Big data sorting or fetching or de-weighting related problems

Big Data Sorting or Fetching or De-weighting Related Problems

1. Given two files, a and b, each storing 5 billion urls, each url taking up 64 bytes each, and the memory limit is 4G, let you find out the url that is the same as the one in file a and b ****?

Scheme 1: It can be estimated that the size of each file an be 50G×64=320G, which is much larger than the memory limit of 4G. of 4G. so it is impossible to load them completely into memory for processing. Consider a divide-and-conquer approach.

s Iterate through the file a, find , for each url, and then store the url in 1000 small files (denoted as ) according to the values obtained. This makes each small file about 300M.

s traverses file b, and stores the url in each of the 1000 small files (denoted as ) in the same way as a. This way, all possible identical urls are processed. After this process, all possible identical urls are in the corresponding small file ( ), and there can be no identical url in a small file that does not correspond to it. then we only need to find the identical url in each of the 1000 pairs of small files.

s To find the same url in each pair of small files, store the url of one of the small files in hash_set. Then iterate through each url of the other small file to see if it's in the hash_set you just constructed, and if it is, then it's the *** same url, and just store it inside the file.

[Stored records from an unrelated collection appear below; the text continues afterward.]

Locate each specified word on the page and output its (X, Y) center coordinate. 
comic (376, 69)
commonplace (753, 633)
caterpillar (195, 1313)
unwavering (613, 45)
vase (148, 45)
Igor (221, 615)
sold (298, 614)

Option 2: If you allow a certain error rate, you can use Bloom filter, 4G memory can represent roughly 34 billion bits. map the url in one of the files to this 34 billion bits using Bloom filter, and then read the url of the other file one by one, check if it is the same as the Bloom filter, and if it is, then the url should be the same as the Bloom filter. yes, then the url should be the *** same url (note that there will be some error rate).

2. There are 10 files, each file 1G, each line of each file stores the user's query, each file's query may be repeated. You are asked to sort the query by its frequency. Option 1:

s Read 10 files in order and write the query to another 10 files (denoted as ) according to hash(query)%10. The size of each of the newly generated files is also about 1G (assuming the hash function is randomized).

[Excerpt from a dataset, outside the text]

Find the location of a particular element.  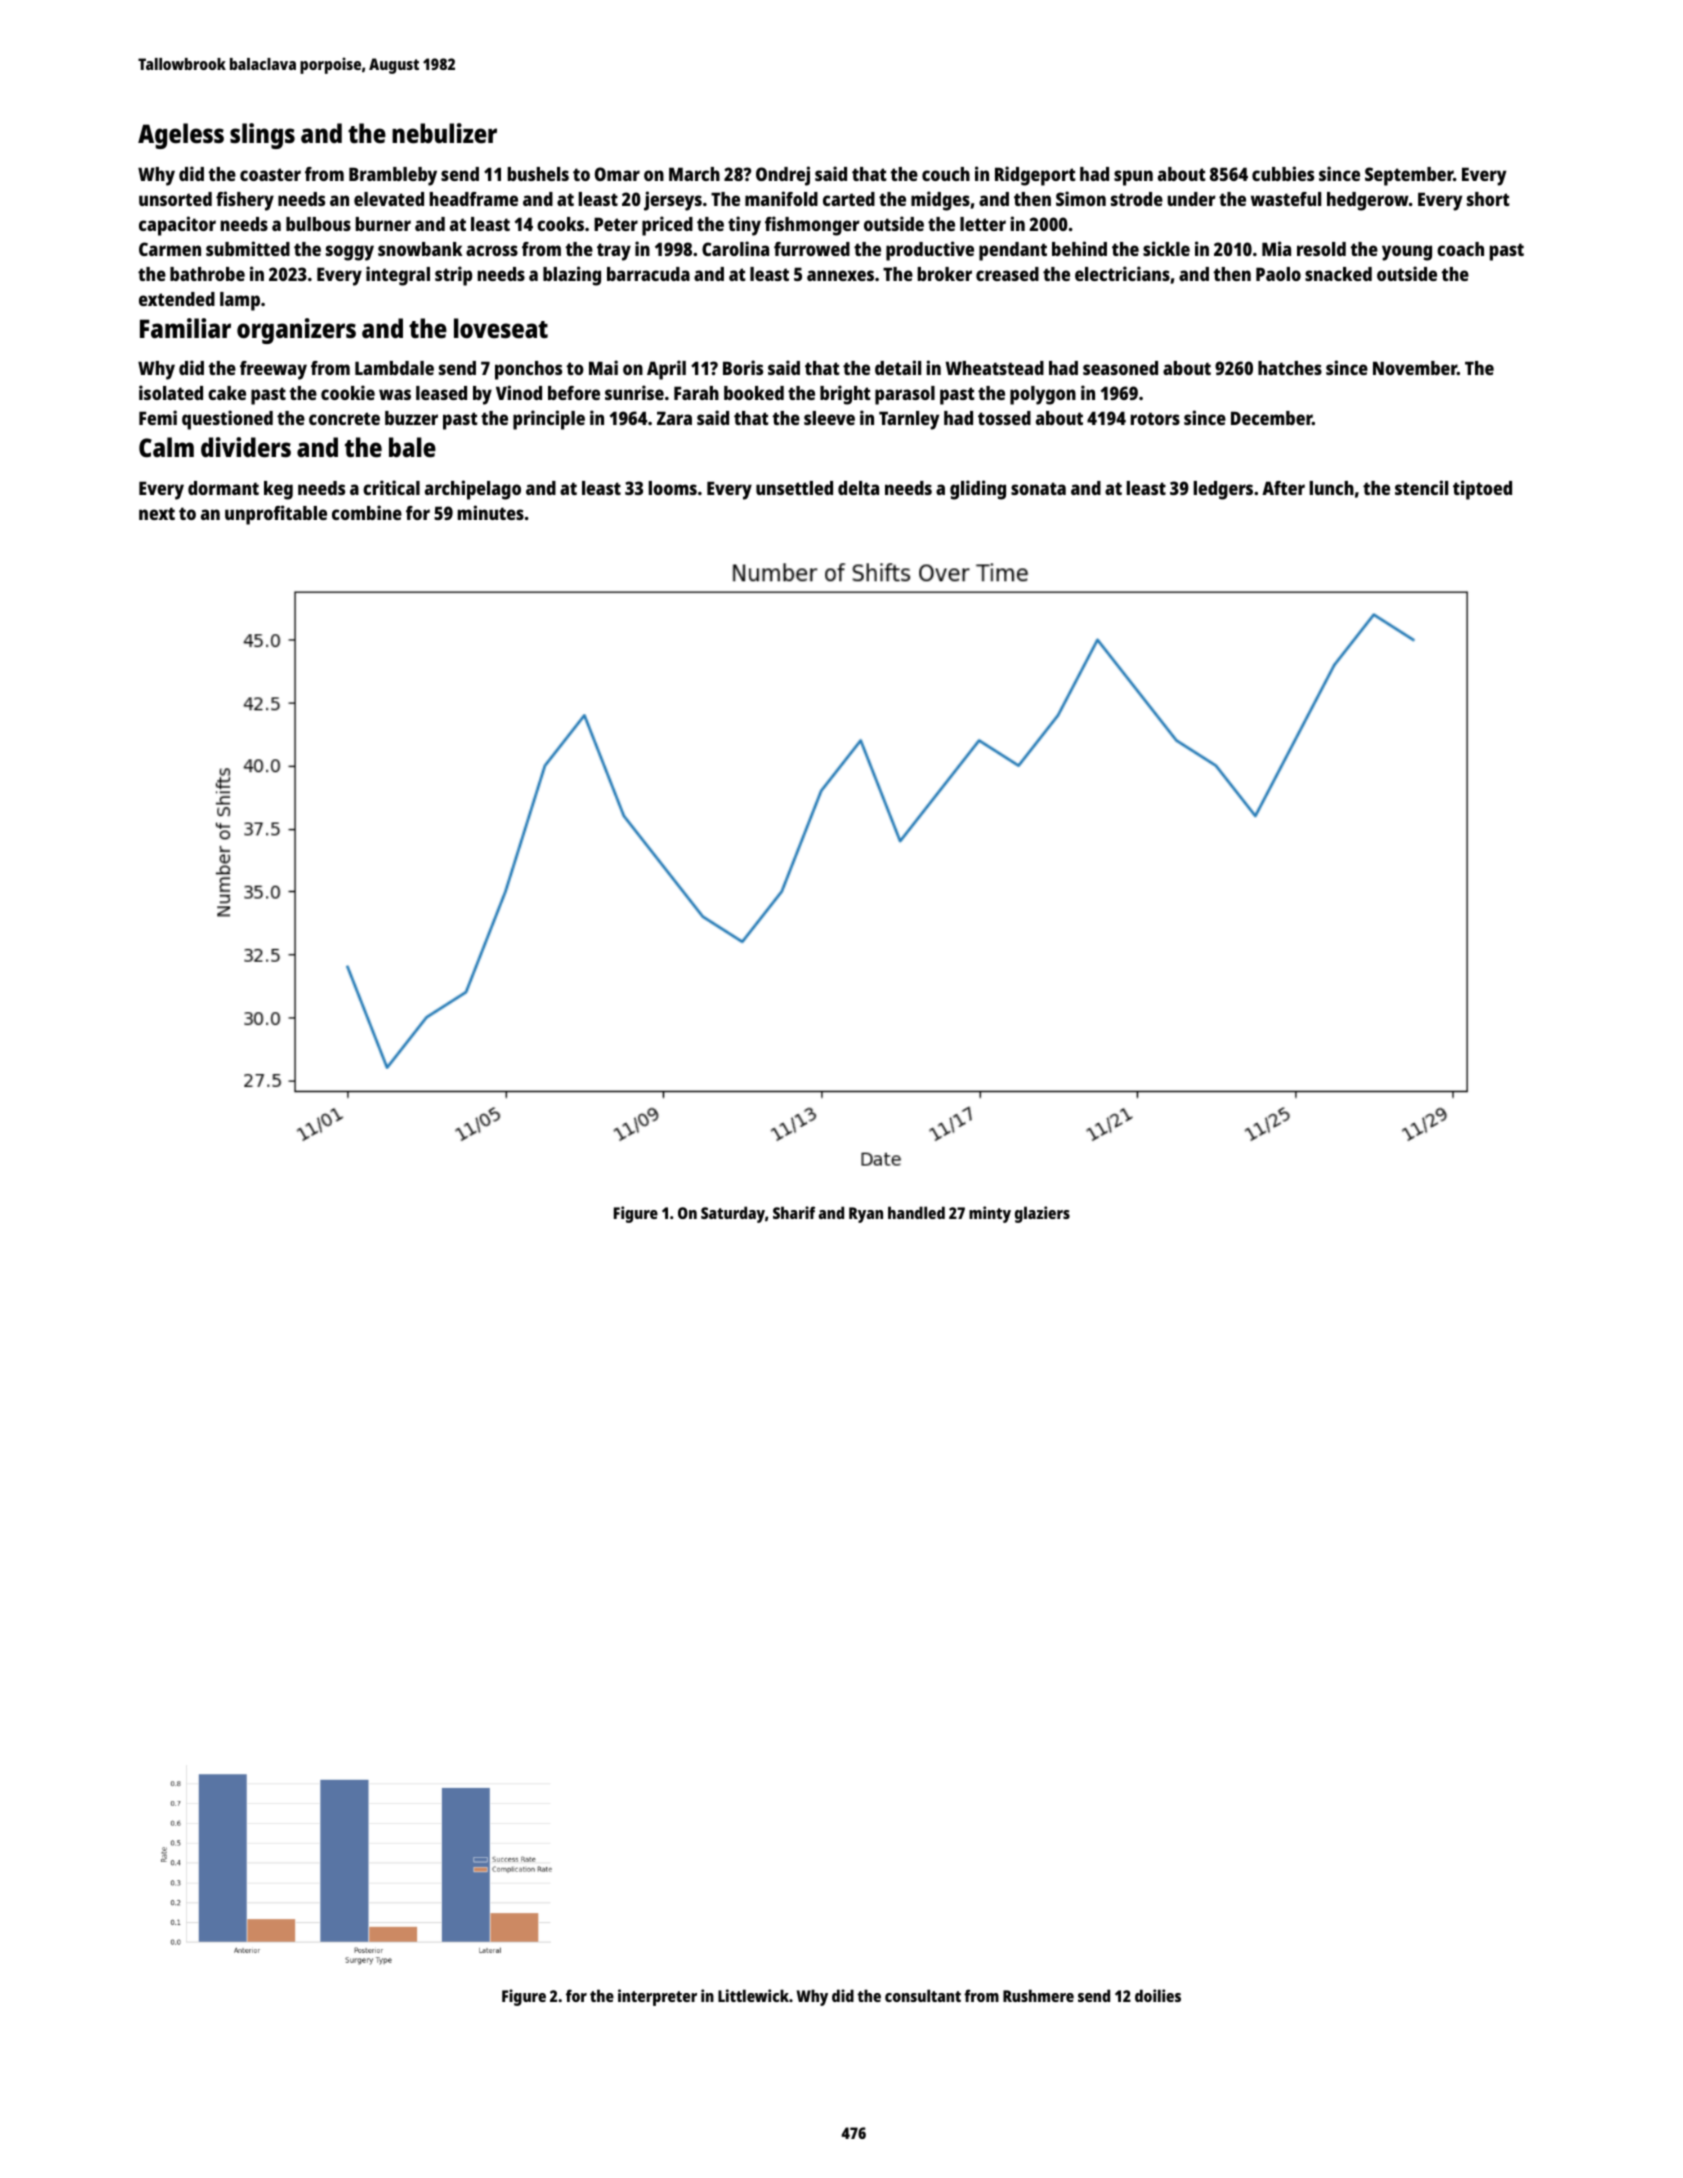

s Find a machine with about 2G of RAM, and use hash_map(query, query_count) to count the number of occurrences of each query in turn. Sort the query by the number of occurrences using fast/heap/summary sort. Output the sorted query and the corresponding query_cout to a file. This yields 10 sorted files (denoted as ).

s Perform a subsumption sort (a combination of inner and outer sorts) on these 10 files.

Scheme 2:

The total number of query is generally limited, it is just that the number of repetitions is higher, and it may be possible to add to the memory for all the query at once. In this way, we can use trie tree/hash_map etc. to directly count the number of times each query occurs, and then just do a fast/heap/summary sort by the number of occurrences.

Option 3:

Similar to option 1, but after doing the hash and splitting into multiple files, it can be handed over to multiple files to be processed using a distributed architecture (e.g., MapReduce), and then merged at the end.

3. There is a 1G size of a file, in which each line is a word, the size of the word is not more than 16 bytes, the memory limit size is 1M. return to the highest frequency of 100 words.

Program 1: sequential reading of the file, for each word x, take , and then in accordance with the value stored in 5000 small files (recorded as ). This is about 200k per file. If some of the file more than 1M size, but also in accordance with similar methods to continue to divide down, know the decomposition of the size of the small file are not more than 1M. for each small file, statistics for each file in the word and the corresponding frequency (can be used trie tree/hash_map, etc.), and take out the frequency of the largest 100 words (can be used with the smallest heap of 100 nodes), and the 100 words and the corresponding frequency (can be used in the smallest heap), and the 100 words and the corresponding frequency (can be used in the smallest heap of 100 nodes). ), and put the 100 words and their corresponding frequencies into the file, so that we get another 5000 files. The next step is to merge these 5000 files (similar to the process of merge sorting).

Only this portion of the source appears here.